- [WHAT YOU SHOULD DO]: Put every line of the rows below into a numbered list, one line per item, and leave out blank lines.

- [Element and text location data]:
......
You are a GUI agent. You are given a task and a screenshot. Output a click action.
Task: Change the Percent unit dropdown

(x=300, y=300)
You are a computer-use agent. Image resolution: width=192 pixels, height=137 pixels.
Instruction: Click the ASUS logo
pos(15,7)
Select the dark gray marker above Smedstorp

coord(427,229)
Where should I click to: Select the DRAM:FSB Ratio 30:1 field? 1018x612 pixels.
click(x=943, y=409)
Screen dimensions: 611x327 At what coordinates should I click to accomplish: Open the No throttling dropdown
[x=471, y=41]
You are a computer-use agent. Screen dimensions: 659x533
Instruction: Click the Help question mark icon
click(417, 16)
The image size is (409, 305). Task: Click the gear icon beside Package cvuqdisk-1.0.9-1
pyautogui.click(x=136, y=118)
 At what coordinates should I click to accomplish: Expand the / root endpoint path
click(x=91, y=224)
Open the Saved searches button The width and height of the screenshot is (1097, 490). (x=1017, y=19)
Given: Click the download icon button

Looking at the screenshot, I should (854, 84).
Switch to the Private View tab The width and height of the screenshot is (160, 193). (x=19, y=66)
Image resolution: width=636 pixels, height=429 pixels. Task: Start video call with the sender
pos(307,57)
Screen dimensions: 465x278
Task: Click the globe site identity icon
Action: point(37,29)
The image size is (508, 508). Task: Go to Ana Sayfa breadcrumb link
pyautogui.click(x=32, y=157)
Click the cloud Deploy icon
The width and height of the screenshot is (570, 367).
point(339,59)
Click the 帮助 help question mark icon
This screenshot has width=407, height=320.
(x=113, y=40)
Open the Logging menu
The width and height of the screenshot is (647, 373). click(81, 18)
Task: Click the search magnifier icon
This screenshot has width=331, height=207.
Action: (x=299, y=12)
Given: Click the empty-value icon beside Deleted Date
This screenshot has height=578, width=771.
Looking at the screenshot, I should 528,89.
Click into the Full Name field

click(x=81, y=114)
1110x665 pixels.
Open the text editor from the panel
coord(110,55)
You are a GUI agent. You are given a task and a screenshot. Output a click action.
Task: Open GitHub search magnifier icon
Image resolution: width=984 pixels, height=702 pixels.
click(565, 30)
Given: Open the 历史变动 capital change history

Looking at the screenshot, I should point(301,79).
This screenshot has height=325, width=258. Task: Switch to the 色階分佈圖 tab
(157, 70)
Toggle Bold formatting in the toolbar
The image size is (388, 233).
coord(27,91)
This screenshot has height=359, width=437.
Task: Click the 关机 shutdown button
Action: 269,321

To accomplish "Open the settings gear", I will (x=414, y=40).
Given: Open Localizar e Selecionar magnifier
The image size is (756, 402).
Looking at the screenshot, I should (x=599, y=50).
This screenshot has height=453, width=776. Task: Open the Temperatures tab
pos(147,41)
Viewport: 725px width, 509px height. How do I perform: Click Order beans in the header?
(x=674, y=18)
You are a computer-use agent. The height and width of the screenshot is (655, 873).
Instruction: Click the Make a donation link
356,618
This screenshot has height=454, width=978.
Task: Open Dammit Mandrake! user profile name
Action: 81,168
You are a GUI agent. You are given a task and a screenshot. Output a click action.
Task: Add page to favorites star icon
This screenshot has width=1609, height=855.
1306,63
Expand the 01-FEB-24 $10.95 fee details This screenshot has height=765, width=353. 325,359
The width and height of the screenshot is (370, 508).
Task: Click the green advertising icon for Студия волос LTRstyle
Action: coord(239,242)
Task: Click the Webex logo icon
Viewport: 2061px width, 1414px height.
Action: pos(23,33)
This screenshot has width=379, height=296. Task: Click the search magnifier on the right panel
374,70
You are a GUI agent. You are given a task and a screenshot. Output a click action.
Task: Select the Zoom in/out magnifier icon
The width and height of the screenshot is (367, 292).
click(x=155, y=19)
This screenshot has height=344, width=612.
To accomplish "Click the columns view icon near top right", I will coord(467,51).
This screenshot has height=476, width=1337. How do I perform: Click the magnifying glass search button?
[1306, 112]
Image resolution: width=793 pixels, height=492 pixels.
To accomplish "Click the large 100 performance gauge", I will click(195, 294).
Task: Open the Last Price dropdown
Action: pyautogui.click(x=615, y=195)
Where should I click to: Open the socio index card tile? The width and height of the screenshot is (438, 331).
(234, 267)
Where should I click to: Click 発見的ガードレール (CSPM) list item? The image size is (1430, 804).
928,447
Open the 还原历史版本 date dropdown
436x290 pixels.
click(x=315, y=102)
......
- [EXERCISE ANSWER]:
1. You are a GUI agent. You are given a task and a screenshot. Output a click action.
2. Task: Change the Percent unit dropdown
3. (x=300, y=300)
4. You are a computer-use agent. Image resolution: width=192 pixels, height=137 pixels.
5. Instruction: Click the ASUS logo
6. pos(15,7)
7. Select the dark gray marker above Smedstorp
8. coord(427,229)
9. Where should I click to: Select the DRAM:FSB Ratio 30:1 field? 1018x612 pixels.
10. click(x=943, y=409)
11. Screen dimensions: 611x327 At what coordinates should I click to accomplish: Open the No throttling dropdown
12. [x=471, y=41]
13. You are a computer-use agent. Screen dimensions: 659x533
14. Instruction: Click the Help question mark icon
15. click(417, 16)
16. The image size is (409, 305). Task: Click the gear icon beside Package cvuqdisk-1.0.9-1
17. pyautogui.click(x=136, y=118)
18.  At what coordinates should I click to accomplish: Expand the / root endpoint path
19. click(x=91, y=224)
20. Open the Saved searches button The width and height of the screenshot is (1097, 490). (x=1017, y=19)
21. Given: Click the download icon button
22. Looking at the screenshot, I should (854, 84).
23. Switch to the Private View tab The width and height of the screenshot is (160, 193). (x=19, y=66)
24. Image resolution: width=636 pixels, height=429 pixels. Task: Start video call with the sender
25. pos(307,57)
26. Screen dimensions: 465x278
27. Task: Click the globe site identity icon
28. Action: point(37,29)
29. The image size is (508, 508). Task: Go to Ana Sayfa breadcrumb link
30. pyautogui.click(x=32, y=157)
31. Click the cloud Deploy icon
32. The width and height of the screenshot is (570, 367).
33. point(339,59)
34. Click the 帮助 help question mark icon
35. This screenshot has width=407, height=320.
36. (x=113, y=40)
37. Open the Logging menu
38. The width and height of the screenshot is (647, 373). click(81, 18)
39. Task: Click the search magnifier icon
40. This screenshot has width=331, height=207.
41. Action: (x=299, y=12)
42. Given: Click the empty-value icon beside Deleted Date
43. This screenshot has height=578, width=771.
44. Looking at the screenshot, I should 528,89.
45. Click into the Full Name field
46. click(x=81, y=114)
47. 1110x665 pixels.
48. Open the text editor from the panel
49. coord(110,55)
50. You are a GUI agent. You are given a task and a screenshot. Output a click action.
51. Task: Open GitHub search magnifier icon
52. Image resolution: width=984 pixels, height=702 pixels.
53. click(565, 30)
54. Given: Open the 历史变动 capital change history
55. Looking at the screenshot, I should point(301,79).
56. This screenshot has height=325, width=258. Task: Switch to the 色階分佈圖 tab
57. (157, 70)
58. Toggle Bold formatting in the toolbar
59. The image size is (388, 233).
60. coord(27,91)
61. This screenshot has height=359, width=437.
62. Task: Click the 关机 shutdown button
63. Action: 269,321
64. To accomplish "Open the settings gear", I will (x=414, y=40).
65. Given: Open Localizar e Selecionar magnifier
66. The image size is (756, 402).
67. Looking at the screenshot, I should (x=599, y=50).
68. This screenshot has height=453, width=776. Task: Open the Temperatures tab
69. pos(147,41)
70. Viewport: 725px width, 509px height. How do I perform: Click Order beans in the header?
71. (x=674, y=18)
72. You are a computer-use agent. The height and width of the screenshot is (655, 873).
73. Instruction: Click the Make a donation link
74. 356,618
75. This screenshot has height=454, width=978.
76. Task: Open Dammit Mandrake! user profile name
77. Action: 81,168
78. You are a GUI agent. You are given a task and a screenshot. Output a click action.
79. Task: Add page to favorites star icon
80. This screenshot has width=1609, height=855.
81. 1306,63
82. Expand the 01-FEB-24 $10.95 fee details This screenshot has height=765, width=353. 325,359
83. The width and height of the screenshot is (370, 508).
84. Task: Click the green advertising icon for Студия волос LTRstyle
85. Action: coord(239,242)
86. Task: Click the Webex logo icon
87. Viewport: 2061px width, 1414px height.
88. Action: pos(23,33)
89. This screenshot has width=379, height=296. Task: Click the search magnifier on the right panel
90. 374,70
91. You are a GUI agent. You are given a task and a screenshot. Output a click action.
92. Task: Select the Zoom in/out magnifier icon
93. The width and height of the screenshot is (367, 292).
94. click(x=155, y=19)
95. This screenshot has height=344, width=612.
96. To accomplish "Click the columns view icon near top right", I will coord(467,51).
97. This screenshot has height=476, width=1337. How do I perform: Click the magnifying glass search button?
98. [1306, 112]
99. Image resolution: width=793 pixels, height=492 pixels.
100. To accomplish "Click the large 100 performance gauge", I will click(195, 294).
101. Task: Open the Last Price dropdown
102. Action: pyautogui.click(x=615, y=195)
103. Where should I click to: Open the socio index card tile? The width and height of the screenshot is (438, 331).
104. (234, 267)
105. Where should I click to: Click 発見的ガードレール (CSPM) list item? The image size is (1430, 804).
106. 928,447
107. Open the 还原历史版本 date dropdown
108. 436x290 pixels.
109. click(x=315, y=102)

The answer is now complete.